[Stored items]
——

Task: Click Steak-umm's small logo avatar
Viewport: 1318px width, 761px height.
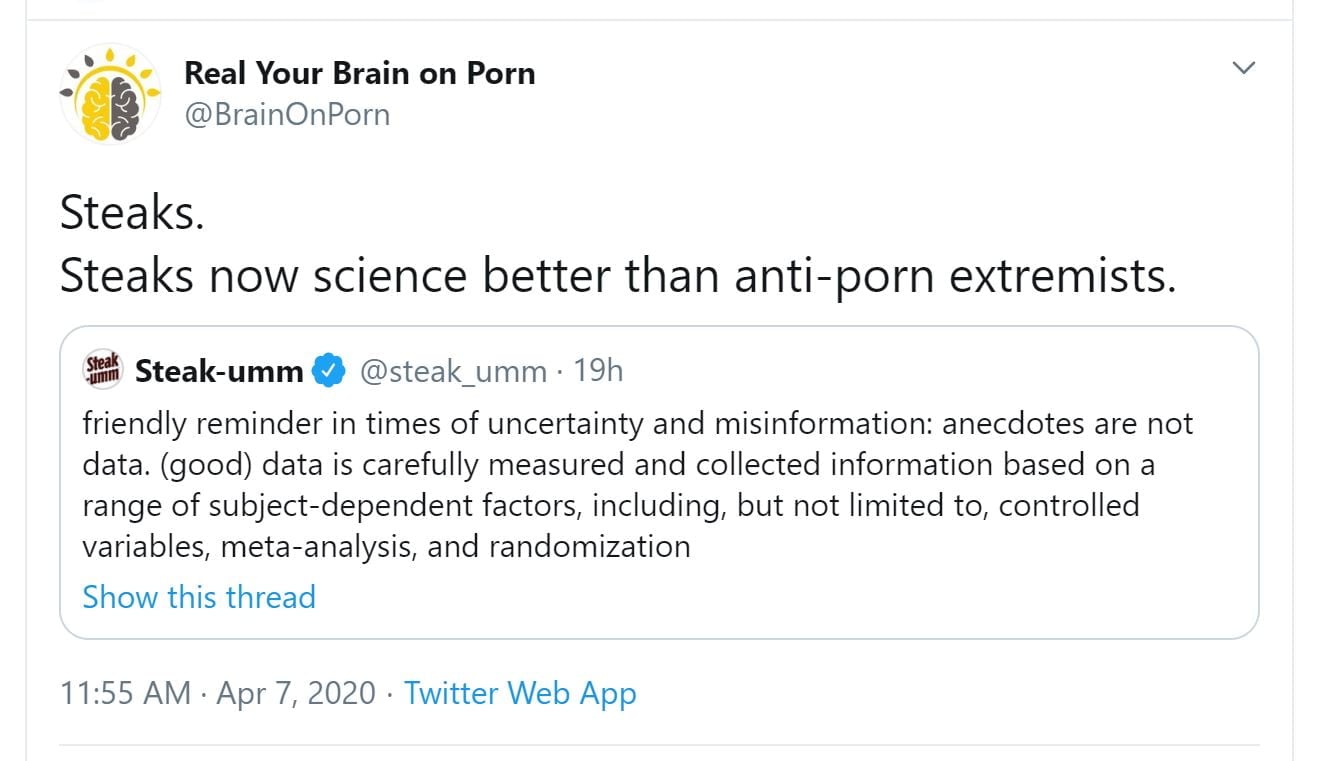Action: click(102, 371)
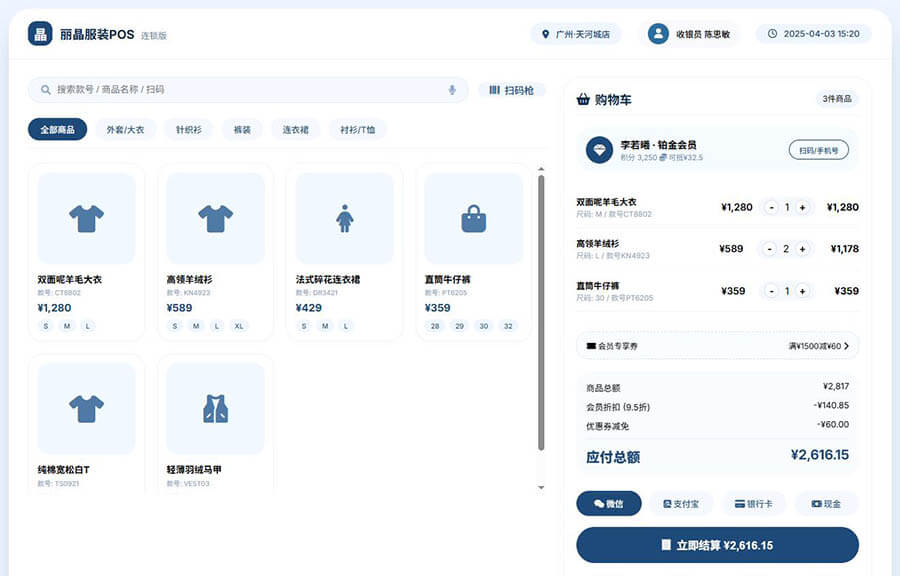This screenshot has width=900, height=576.
Task: Click the product list vertical scrollbar
Action: [541, 310]
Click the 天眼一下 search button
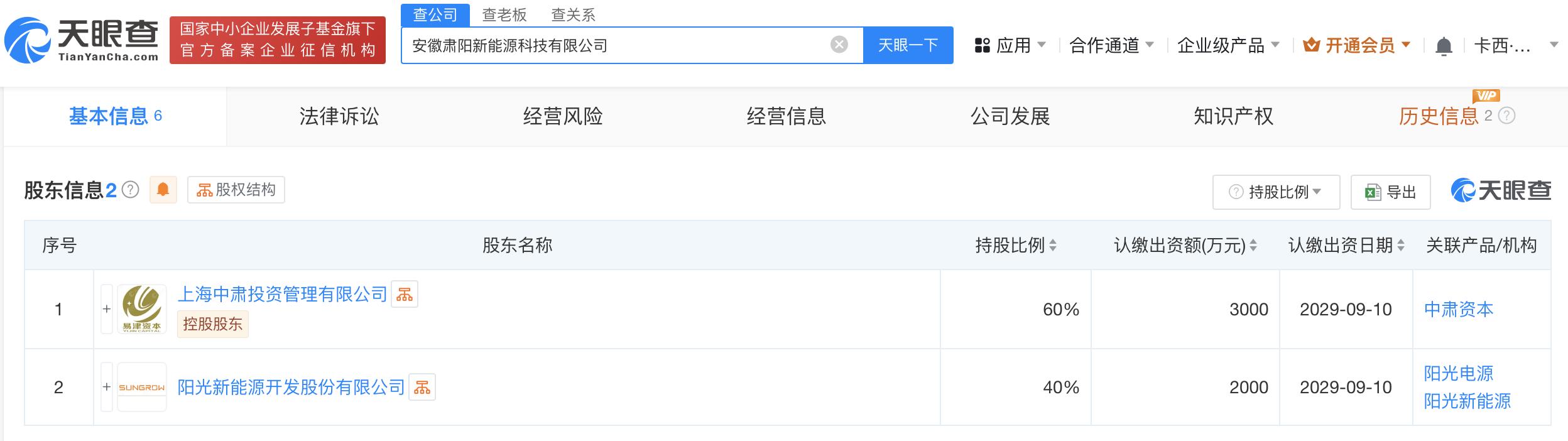This screenshot has height=441, width=1568. point(908,45)
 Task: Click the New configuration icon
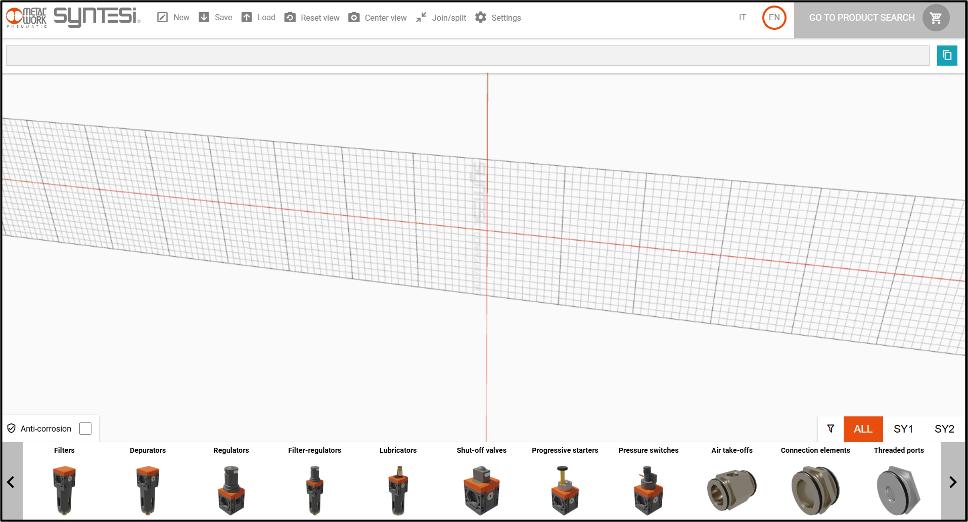point(163,18)
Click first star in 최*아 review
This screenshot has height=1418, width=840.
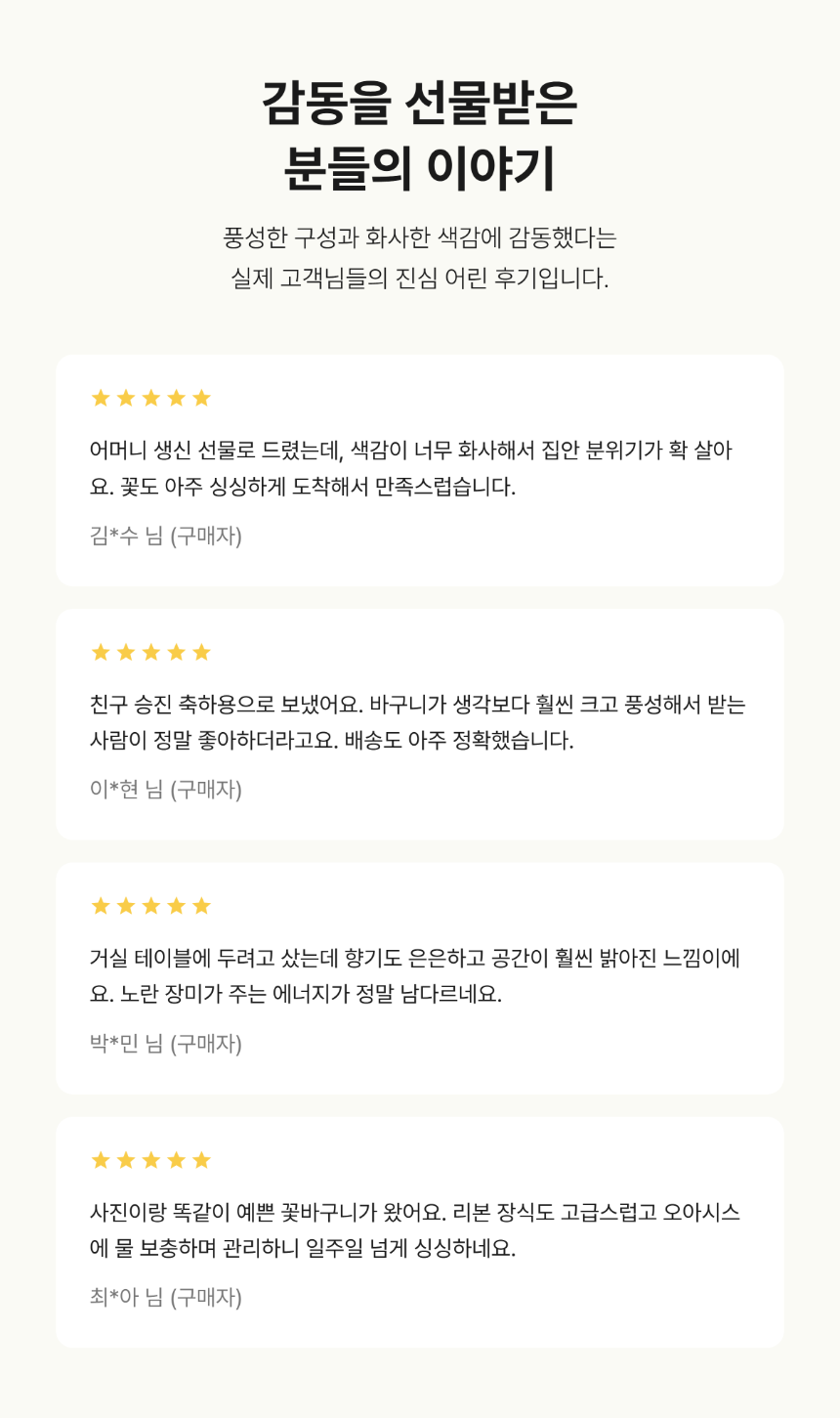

——

# Your task
Print every line of the data exactly. Pictures do not belong in the copy.

# Output of the exercise
Task: Click Steak-umm's small logo avatar
Viewport: 1318px width, 761px height.
Action: click(102, 371)
This screenshot has width=900, height=576.
Task: Click the product list vertical scrollbar
Action: [541, 310]
Click the 天眼一下 search button
This screenshot has height=441, width=1568. point(908,45)
 Task: Click the New configuration icon
point(163,18)
Click first star in 최*아 review
This screenshot has height=1418, width=840.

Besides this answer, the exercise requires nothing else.